Inland Empire (2006)

Posted by ordinarypeople

Laura Clifford 
David Lynch's Inland Empire
David Lynch's Inland Empire
Robin Clifford 

Nikki (Laura Dern, "Blue Velvet," "Wild at Heart") is thrilled to
get the lead role in genius director Kingsley's (Jeremy Irons, "Casanova,"
HBO's "Elizabeth I") new film, but after they've begun shooting Kingsley tells
Nikki and her costar Devon (Justin Theroux, "Mulholland Drive") that the
producers neglected to tell them that his project is a remake of a movie
that was never completed and was cursed besides - its lead actors were murdered. 
Nikki's reality begins to slip into that of her character and time splinters
like pieces of a jigsaw puzzle in David Lynch's "Inland Empire."

◆ ◆ ◆ ◆ ◆

> Set task 1: According to the Inland Empire review, what happened to the lead actors of the unfinished movie that Kingsley's project remakes?
> Set task 2: Extend the Inland Empire review with a few sentences that pick up after its final line.
The material that comes after this review has nothing to do with it.

> Supplied information:
◆ ◆ ◆ ◆ ◆

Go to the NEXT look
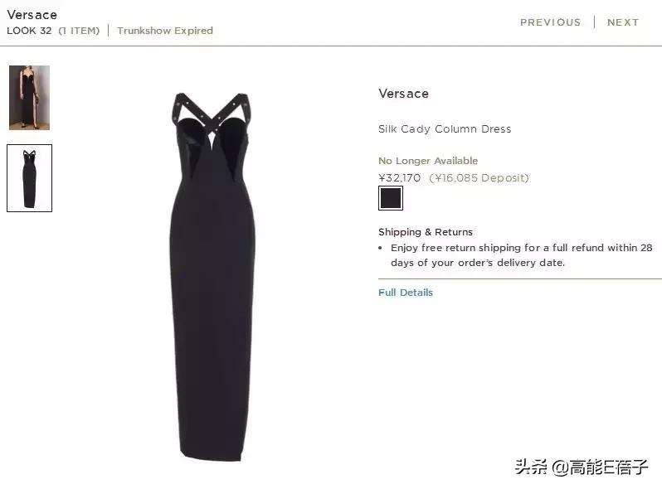 pos(623,22)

◆ ◆ ◆ ◆ ◆

> Written reply 1: They were murdered.

> Written reply 2:
Laura:



Five years ago, writer/director/editor David Lynch gave us his second masterpiece,
"Mulholland Drive," a dream like tale about a Hollywood actress that, given
patience and a penchant for Lynch, had its own structured logic.  Since
then, Lynch has begun experimenting with digital video and has repeatedly
made statements about the freedom the medium has given him.  If that's
the case, I prefer my Lynch artistically shackled by the restraints of a film
camera.  "Inland Empire" may send diehard Lynch fans over the moon and
it does put forth many intriguing ideas and startlingly creepy visuals, but
it is just plain indulgent and three hours of dream logic begin to take their
toll.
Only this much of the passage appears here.